For one, there’s the grant Erie’s secured from the state — a whopping $25 million over five years that would go to the development of the ECCCA’s hotel, which in turn would propel forward the development of the former GAF site. Can those funds be re-appropriated for another use? That remains unclear.

And how many hotels are too many? The Scotts are arguing that a publically-funded hotel would threaten the likelihood of the success of their development — which includes a hotel, and which is still slated to move forward despite Erie missing out on CRIZ funds. But as Jay Stevens wrote in our last issue, Erie’s may be getting a second chance at those funds soon.

And those funds help everyone — not just some — as the land designated stretches roughly from Sunburst Electronics to the pumping station, which includes not only the Scott project but the former GAF site.
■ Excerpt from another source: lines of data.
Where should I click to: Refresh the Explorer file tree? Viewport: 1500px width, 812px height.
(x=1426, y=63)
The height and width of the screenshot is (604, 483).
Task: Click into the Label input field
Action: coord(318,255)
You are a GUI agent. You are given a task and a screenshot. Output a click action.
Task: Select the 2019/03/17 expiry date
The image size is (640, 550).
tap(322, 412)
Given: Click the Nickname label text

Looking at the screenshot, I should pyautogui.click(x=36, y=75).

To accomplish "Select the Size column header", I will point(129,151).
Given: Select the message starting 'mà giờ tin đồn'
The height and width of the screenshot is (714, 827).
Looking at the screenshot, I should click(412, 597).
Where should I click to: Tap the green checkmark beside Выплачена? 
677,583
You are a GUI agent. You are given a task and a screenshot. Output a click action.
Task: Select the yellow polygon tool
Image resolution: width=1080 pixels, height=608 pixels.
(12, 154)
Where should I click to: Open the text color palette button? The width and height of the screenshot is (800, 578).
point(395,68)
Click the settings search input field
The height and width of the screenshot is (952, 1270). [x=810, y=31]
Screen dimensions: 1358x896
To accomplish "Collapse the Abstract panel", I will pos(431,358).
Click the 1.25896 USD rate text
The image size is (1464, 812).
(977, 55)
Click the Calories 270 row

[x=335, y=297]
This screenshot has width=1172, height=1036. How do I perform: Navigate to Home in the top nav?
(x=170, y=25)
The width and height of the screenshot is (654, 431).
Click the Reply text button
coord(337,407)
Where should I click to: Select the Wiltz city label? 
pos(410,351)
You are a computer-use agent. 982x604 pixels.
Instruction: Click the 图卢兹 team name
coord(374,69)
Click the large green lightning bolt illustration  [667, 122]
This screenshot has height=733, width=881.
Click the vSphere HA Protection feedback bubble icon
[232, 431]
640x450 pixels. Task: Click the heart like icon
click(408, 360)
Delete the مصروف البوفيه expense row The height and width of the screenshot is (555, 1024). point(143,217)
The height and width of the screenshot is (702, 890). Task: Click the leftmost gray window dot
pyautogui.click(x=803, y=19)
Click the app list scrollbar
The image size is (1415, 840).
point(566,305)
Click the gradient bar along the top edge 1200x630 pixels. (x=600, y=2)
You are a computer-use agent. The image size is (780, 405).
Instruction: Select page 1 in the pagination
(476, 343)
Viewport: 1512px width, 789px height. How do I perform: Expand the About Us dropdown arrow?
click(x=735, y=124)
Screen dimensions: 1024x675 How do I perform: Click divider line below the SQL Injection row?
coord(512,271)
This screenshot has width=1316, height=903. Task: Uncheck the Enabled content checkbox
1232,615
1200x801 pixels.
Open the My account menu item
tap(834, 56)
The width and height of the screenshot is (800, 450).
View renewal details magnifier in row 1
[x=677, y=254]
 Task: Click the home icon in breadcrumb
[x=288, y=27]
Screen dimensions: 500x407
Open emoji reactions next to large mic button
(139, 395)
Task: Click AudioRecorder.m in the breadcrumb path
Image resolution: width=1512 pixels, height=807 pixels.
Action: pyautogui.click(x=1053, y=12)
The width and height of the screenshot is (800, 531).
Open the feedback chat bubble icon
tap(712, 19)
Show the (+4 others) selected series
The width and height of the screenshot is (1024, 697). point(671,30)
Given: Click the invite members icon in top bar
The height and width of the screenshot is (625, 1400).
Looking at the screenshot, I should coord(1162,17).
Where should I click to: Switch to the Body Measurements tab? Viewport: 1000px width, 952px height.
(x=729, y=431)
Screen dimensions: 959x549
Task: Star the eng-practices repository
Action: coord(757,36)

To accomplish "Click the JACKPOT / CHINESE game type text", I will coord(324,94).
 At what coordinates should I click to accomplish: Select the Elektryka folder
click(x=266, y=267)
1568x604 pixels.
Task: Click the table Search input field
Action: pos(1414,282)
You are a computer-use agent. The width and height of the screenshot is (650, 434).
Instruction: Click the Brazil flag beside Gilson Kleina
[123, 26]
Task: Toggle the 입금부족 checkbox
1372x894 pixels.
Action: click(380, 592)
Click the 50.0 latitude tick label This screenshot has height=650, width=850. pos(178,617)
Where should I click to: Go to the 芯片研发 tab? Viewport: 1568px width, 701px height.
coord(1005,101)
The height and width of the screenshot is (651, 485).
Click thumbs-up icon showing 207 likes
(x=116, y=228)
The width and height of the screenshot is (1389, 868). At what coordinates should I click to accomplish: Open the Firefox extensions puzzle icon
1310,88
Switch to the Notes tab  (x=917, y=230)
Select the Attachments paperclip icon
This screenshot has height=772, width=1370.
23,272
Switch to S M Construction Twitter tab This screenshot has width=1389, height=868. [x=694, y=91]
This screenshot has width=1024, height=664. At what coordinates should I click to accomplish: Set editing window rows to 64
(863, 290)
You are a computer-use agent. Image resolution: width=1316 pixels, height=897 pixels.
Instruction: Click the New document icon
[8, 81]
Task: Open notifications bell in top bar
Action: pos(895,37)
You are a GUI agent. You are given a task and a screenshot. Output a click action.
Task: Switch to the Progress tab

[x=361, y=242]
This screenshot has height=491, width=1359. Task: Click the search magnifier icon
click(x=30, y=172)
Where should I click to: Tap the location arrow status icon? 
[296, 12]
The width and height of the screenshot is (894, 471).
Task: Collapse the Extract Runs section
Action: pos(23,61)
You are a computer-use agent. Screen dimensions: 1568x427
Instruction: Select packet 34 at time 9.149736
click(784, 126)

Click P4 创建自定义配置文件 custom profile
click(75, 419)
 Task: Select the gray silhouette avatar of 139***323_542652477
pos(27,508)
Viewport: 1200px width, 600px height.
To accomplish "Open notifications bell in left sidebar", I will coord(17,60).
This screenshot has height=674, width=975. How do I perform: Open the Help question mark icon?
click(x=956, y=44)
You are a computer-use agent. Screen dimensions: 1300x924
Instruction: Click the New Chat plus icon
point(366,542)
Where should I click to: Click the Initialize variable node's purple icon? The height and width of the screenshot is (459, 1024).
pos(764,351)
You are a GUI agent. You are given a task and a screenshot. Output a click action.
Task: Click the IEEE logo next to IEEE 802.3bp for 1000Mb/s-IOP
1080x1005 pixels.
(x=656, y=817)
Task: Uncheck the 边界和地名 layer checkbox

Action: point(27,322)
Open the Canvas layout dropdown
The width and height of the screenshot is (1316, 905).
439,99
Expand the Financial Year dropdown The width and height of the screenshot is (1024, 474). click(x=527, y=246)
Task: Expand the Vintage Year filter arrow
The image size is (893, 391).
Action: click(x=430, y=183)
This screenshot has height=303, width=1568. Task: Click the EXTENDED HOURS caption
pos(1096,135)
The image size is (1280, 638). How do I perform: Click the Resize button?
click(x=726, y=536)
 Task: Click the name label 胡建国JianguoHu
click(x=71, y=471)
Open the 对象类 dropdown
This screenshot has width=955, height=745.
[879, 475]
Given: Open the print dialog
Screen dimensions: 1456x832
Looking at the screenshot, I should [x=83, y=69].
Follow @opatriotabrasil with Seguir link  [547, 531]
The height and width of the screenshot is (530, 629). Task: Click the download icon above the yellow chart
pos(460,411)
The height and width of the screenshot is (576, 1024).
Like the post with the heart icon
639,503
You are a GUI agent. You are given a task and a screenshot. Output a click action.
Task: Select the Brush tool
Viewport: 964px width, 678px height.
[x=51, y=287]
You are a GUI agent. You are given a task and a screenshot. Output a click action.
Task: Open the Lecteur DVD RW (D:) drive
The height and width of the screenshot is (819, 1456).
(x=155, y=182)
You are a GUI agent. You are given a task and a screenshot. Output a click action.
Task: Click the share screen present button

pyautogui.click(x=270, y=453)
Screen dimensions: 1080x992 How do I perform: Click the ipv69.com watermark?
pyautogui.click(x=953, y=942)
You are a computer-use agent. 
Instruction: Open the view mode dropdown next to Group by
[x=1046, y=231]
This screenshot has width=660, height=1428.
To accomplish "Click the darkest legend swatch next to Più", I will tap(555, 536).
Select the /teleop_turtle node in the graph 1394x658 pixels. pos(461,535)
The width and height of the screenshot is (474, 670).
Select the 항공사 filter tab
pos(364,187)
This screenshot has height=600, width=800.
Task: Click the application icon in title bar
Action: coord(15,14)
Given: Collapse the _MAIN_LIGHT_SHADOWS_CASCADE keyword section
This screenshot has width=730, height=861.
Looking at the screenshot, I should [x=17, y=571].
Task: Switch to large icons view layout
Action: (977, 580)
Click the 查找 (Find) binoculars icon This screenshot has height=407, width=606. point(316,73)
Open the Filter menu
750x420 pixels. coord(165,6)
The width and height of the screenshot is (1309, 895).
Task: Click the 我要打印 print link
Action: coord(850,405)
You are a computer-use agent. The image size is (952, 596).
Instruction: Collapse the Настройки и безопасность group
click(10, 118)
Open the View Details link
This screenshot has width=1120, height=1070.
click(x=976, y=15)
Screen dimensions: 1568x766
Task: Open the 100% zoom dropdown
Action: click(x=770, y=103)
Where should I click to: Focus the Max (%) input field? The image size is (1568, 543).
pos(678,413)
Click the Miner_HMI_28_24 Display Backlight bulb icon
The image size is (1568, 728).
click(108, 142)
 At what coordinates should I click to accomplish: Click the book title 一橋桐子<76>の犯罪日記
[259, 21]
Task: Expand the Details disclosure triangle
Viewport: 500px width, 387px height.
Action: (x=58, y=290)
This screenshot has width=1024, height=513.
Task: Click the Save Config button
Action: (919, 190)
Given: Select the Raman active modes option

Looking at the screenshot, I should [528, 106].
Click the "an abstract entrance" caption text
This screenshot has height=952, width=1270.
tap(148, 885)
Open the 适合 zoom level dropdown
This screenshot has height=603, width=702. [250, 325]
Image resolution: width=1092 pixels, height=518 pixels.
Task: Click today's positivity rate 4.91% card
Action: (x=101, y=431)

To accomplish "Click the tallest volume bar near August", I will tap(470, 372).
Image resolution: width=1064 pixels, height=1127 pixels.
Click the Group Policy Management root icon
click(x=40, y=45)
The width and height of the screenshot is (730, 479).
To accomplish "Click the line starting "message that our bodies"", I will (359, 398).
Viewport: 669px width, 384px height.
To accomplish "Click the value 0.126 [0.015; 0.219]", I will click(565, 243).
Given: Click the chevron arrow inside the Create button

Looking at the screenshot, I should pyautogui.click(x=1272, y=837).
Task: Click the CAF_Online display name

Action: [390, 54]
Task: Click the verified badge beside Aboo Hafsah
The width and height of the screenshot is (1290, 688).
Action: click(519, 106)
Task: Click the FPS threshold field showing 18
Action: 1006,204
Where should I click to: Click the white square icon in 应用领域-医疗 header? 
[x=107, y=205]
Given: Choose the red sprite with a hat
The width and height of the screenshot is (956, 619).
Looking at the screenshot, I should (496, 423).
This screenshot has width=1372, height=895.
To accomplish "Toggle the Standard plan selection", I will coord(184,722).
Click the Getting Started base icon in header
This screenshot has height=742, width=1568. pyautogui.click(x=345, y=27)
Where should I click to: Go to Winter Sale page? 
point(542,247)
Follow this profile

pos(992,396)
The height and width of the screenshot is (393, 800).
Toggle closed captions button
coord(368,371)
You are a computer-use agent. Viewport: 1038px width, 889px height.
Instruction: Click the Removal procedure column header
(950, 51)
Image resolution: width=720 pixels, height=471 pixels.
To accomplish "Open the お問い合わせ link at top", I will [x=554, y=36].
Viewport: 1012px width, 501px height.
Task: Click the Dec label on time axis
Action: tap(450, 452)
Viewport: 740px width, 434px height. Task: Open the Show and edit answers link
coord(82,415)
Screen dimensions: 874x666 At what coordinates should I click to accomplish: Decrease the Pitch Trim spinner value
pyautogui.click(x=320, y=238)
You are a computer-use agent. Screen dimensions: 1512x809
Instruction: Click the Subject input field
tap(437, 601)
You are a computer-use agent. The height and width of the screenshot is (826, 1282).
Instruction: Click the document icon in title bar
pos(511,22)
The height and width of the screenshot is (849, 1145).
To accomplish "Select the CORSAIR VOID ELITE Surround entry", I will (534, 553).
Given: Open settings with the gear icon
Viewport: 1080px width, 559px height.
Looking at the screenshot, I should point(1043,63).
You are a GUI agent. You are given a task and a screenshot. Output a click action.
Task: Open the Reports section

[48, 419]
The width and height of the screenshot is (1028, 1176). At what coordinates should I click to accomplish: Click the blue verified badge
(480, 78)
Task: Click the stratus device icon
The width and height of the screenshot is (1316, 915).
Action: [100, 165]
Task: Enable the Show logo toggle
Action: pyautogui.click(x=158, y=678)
Rebecca Styn explores this story more fully in “The Tale of Two Hotels,” which you’ll find in this issue. It is a complicated story, and Rebecca does a commendable job distilling the story to date.

Why does she tell it? Because decisions will be made soon that will affect Erie for generations to come. And perhaps this doesn’t have to be a this or that tale of two hotels. Perhaps it can be a story of two different visions for Erie being seen to fruition at the same time through cooperation and collaboration. Because if ever Erie deserved more than a puncher’s chance at putting the “gem” clearly and boldly in “Gem City,” it’s now, the very moment that change and growth seem to be more than whispers in the air — they seem palpable.

The energy for change, for growth, for development is abuzz in Erie. Take John C. Lyons as an example. Lyons, a local filmmaker who we featured last year in our 40 Under 40 issue, is the visionary behind the Film Society of Northwestern Pennsylvania, where he currently serves as Executive Director.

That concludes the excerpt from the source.